It was then that I started noticing all of the pig art.  It was almost as if it was mocking what was happening just a few feet away.  Did people realize that these adorable pigs on the awnings or the beautiful pig mural or the cute little pig statues were what were being unnecessarily slaughtered just inside the plant?  This is what dissociation looks like.

Cognitive dissonance is the state of having inconsistent thoughts, beliefs, or attitudes, especially as relating to behavioral decisions and attitude change.

Just as you may know eating healthy and going to the gym is good for your health, you likely still eat like crap and hardly work out.  The same is true for how we treat animals.  We know slaughtering and cruelty are not right but we still allow it.  Cognitive dissonance is commonly referred to amongst vegans because it is amazing to see how people seriously disconnect from the animals on their plate vs the cute little cows they see in the field.

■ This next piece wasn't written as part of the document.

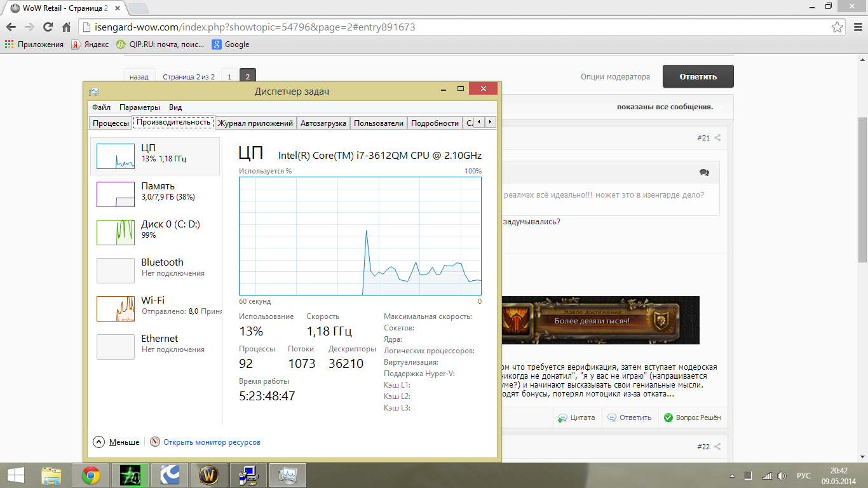Screen dimensions: 868x488
Task: Click the share icon next to post #21
Action: click(717, 138)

I was left feeling nauseous (and not just from the smell).  Everything about the area didn’t sit right with me.  What was a beautiful mural turned into something so ugly in my eyes.  It wasn’t until I started doing some research to write this that I learned the mural was actually commissioned by JBS.  They were arrogant enough to commission artists to take an ugly wall and make it beautiful knowing good and well that what they were doing inside was the ugliest thing of all.

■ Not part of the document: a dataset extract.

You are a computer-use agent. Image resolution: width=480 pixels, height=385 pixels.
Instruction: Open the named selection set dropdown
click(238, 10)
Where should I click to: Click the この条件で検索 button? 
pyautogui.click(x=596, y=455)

I quickly left the area, got in my car and drove to my next stop.  The whole time thinking in disbelief of what I saw, messaged a few of my friends for support who I knew would understand the feelings I was having, gathered my thoughts and decided to come back the next morning before I left Louisville to get some more photos.  I knew I had to write something about this.

Now, you may be thinking a few things :

  • “Wow, I knew vegans were crazy. I’m never reading any of this lady’s stuff again.”
  • “They’re just pigs.”
  • “It’s just a damn mural – get over yourself.”
  • “What the hell are you talking about?”

I understand your thought process.  A little over a year ago I probably would have had the same but hear me out and read some statistics and facts below.  After you’re done here, go and do some more research on your own about factory farming, watch Earthlings and read up on cognitive dissonance and veganism.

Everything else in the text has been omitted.